EXERCISE AIM —
Rewrite the lines starting with the line containing "You are a GUI" and going on through the line containing "Image resolution: width=720", with "back-button" replaced by "close-button" and everything else unchanged. Give only those lines.

RECORD EXTRACTS —
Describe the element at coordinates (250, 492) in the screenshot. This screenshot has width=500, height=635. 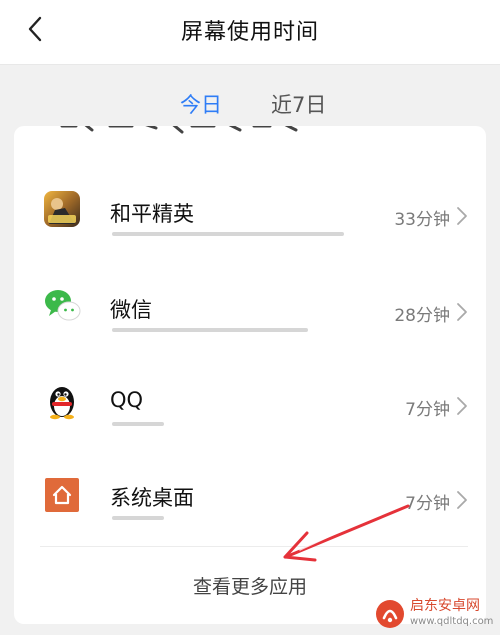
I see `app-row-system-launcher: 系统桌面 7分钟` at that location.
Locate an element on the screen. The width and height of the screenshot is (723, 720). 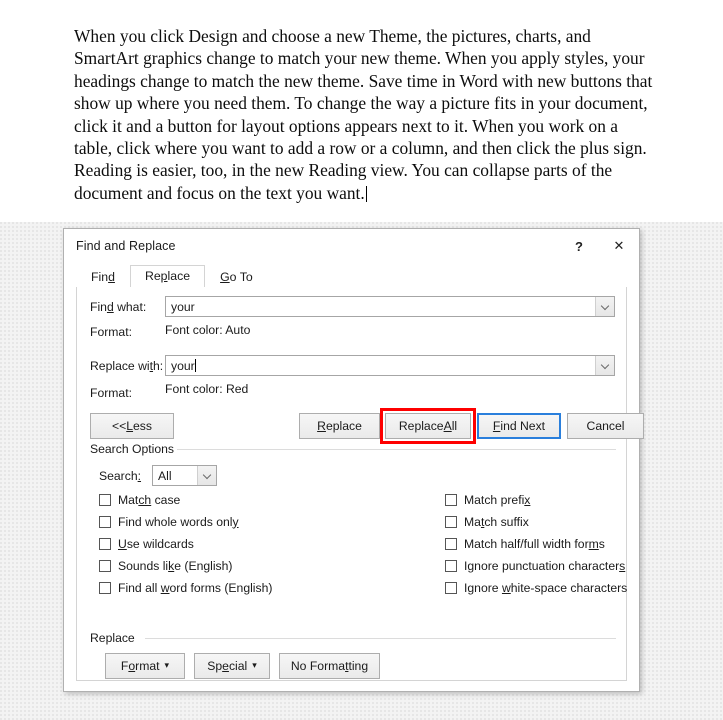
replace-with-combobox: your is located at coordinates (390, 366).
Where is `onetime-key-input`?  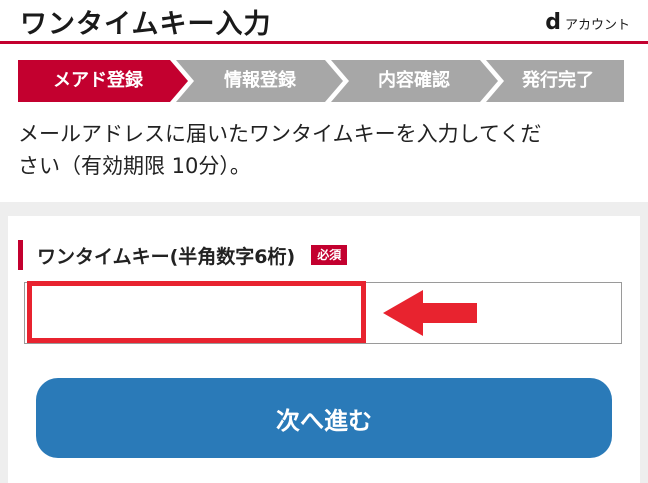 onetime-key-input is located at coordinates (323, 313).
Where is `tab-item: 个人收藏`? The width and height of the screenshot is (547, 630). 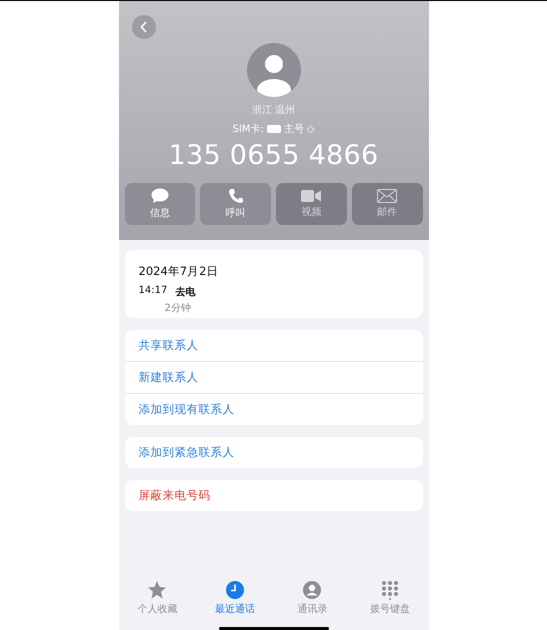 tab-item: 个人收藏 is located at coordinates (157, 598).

---

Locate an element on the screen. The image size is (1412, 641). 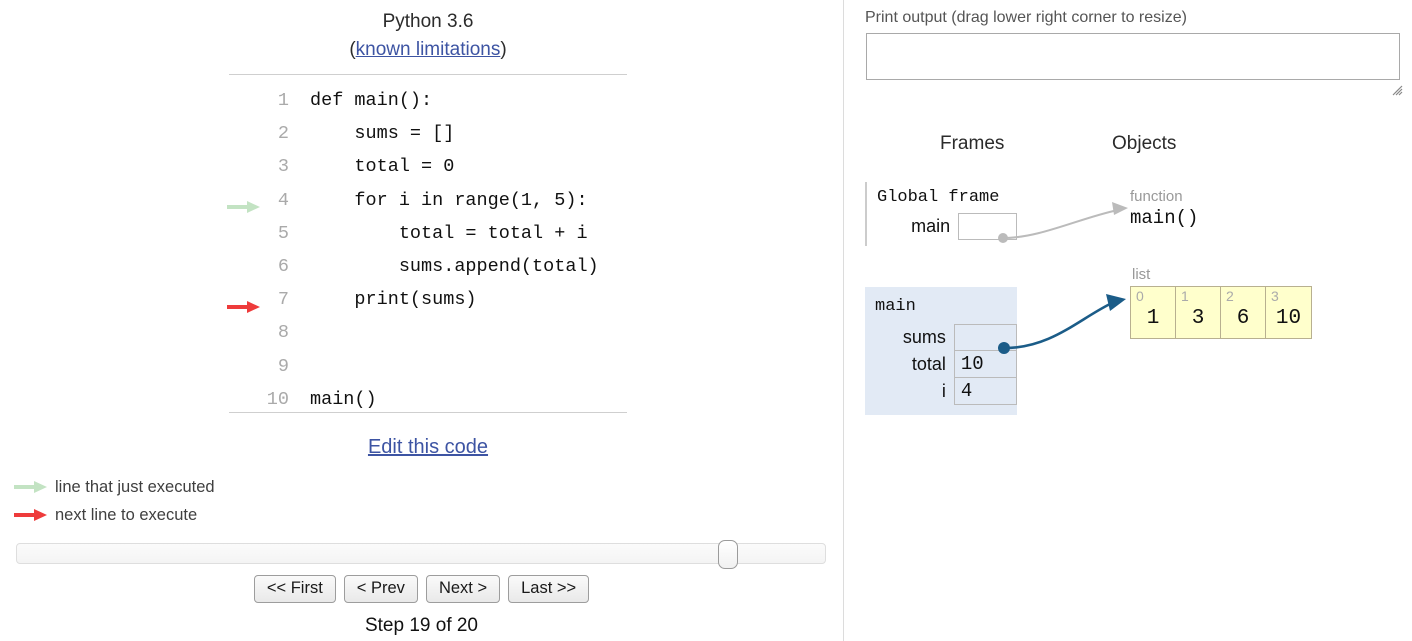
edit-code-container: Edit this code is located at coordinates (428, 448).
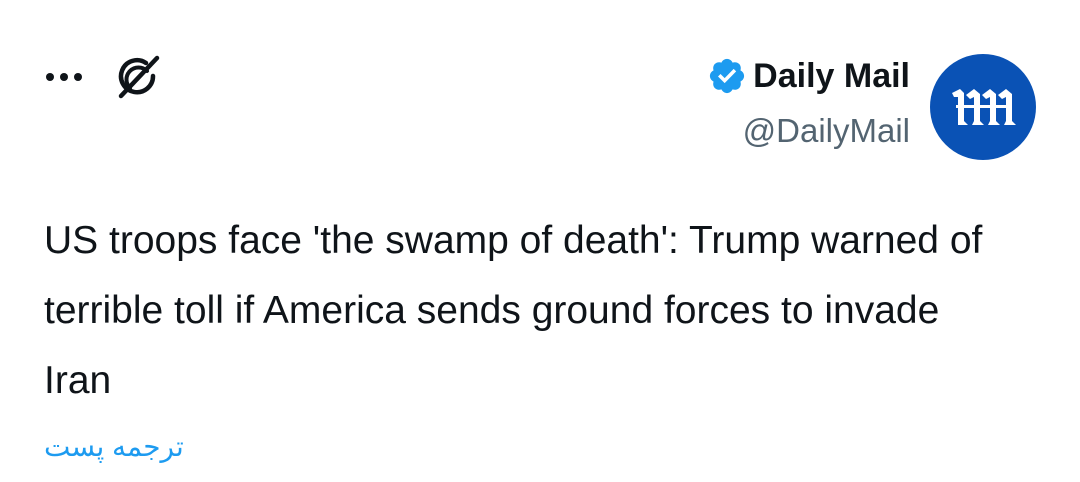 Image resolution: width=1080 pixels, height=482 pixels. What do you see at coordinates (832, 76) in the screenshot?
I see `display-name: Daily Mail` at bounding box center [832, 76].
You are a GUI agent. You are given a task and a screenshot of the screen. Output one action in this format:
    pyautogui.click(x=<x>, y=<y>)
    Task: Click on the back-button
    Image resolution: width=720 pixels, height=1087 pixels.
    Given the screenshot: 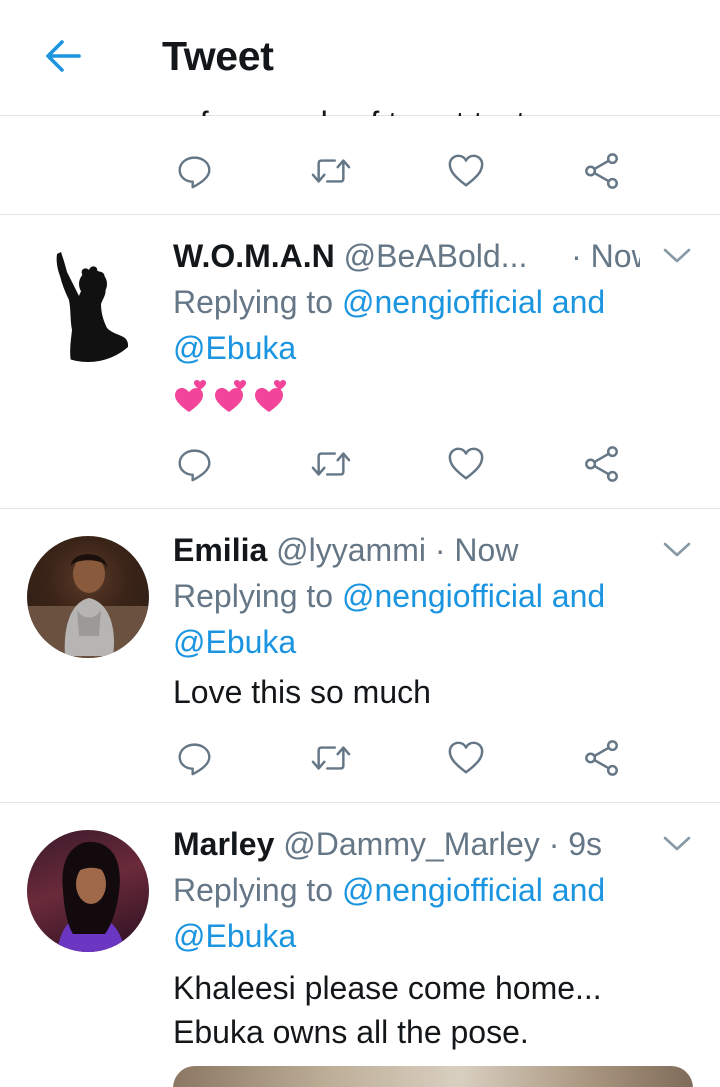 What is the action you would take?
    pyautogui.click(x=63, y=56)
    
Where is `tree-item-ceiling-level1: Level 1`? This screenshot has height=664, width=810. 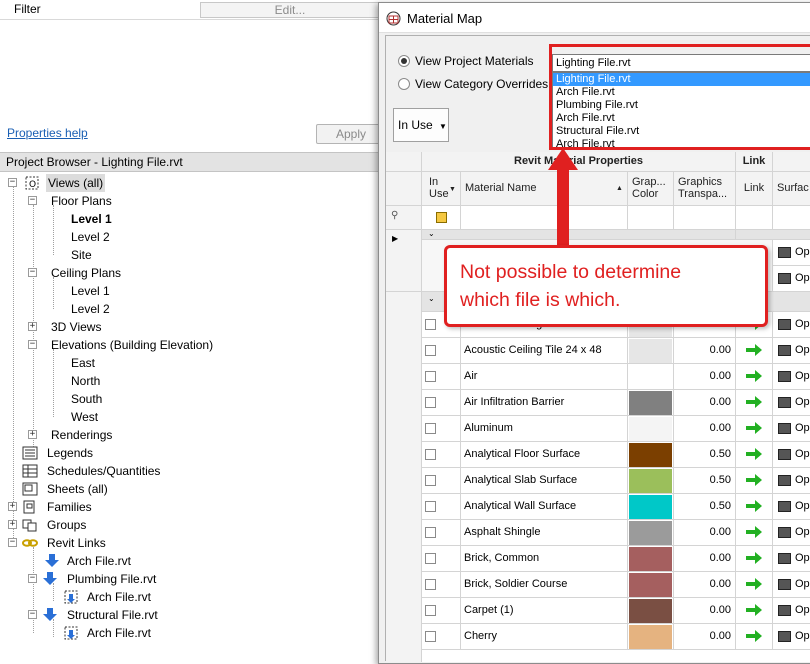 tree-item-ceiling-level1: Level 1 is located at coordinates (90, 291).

SOLUTION —
You are a GUI agent. You are given a task and a screenshot of the screen. Output one action in this format:
    pyautogui.click(x=<x>, y=<y>)
    Task: Click on the close-button
    Image resolution: width=720 pixels, height=1087 pixels.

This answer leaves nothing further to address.